April 2005: dense forest of mature willows (winter, so no foliage) and understorey of smaller willows and other weeds, on the northern margin of the silt flat. Weed removal has begun and some early plantings can be seen in the background.

February 2022: the willows and other weeds are gone and the silt flat is now a lovely meadow of native sedges – Carex gaudichaudiana in the foreground, Eleocharis sphacolata (“Giant Spike Rush”) behind.

Impossible transition, a decade in the making

Nov 2008: the dense forest of massive, mature willow (Salix fragilis) in full leaf, with understorey of small willows, small leaf privet, Japanese honeysuckle, blackberry and English ivy.

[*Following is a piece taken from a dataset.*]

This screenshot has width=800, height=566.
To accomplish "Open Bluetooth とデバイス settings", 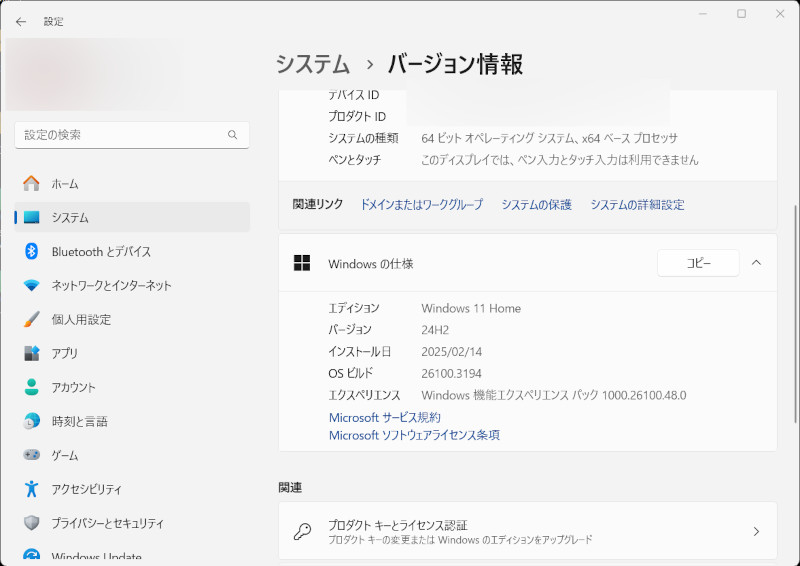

October 2019: taken from the same location (yes, truly!), showing the wetland now a meadow of native sedges, with wetland midstorey species like Leptospermum lanigerum and Gahnia sieberiana in the background. The northern and southern slopes are now dense and diverse communities of local mid- and upper storey species, many planted to provide habitat and food for birds. Bauera rubiodes (“River Rose”) in glorious flower on right (southern) bank. Our sedimentation pond (left foreground) assists by capturing silt that would otherwise be carried downstream, and by distributing water to support our plantings across the full width of the created wetland.

Twelve years to create a bush thicket, where once the giant willow ruled!

June 2010: This enormous “Crack Willow” (Salix fragilis) was growing on the steep bank beside the caravan park. Many of its 13 large trunks, extending over 10 metres to the tips, were overhanging the camping area below. This was dangerous because, as the name suggests, these willows are prone to dropping branches without warning and the branches on this tree were huge and potentially lethal. Removing it was way beyond the capacity of the Popes Glen volunteers but we stepped in to poison the remaining stumps when the contractors left. Even that was a challenge, with such big stumps on such a steep slope, but here we are rejoicing in a difficult job well done! It left a big barren space inhabited only by dense carpets of English Ivy!

March 2022: Twelve years of weed removal, planting and maintenance has given us this lovely dense thicket of Eucalyptus sp., Leptospermum sp., Hakea sp., Gahnia sieberiana, Blechnum nudum, Lomandra longifolia and Acacia melanoxylon. The now-largely decayed willow stump can be seen in the gap with the ivy to the far right of the picture.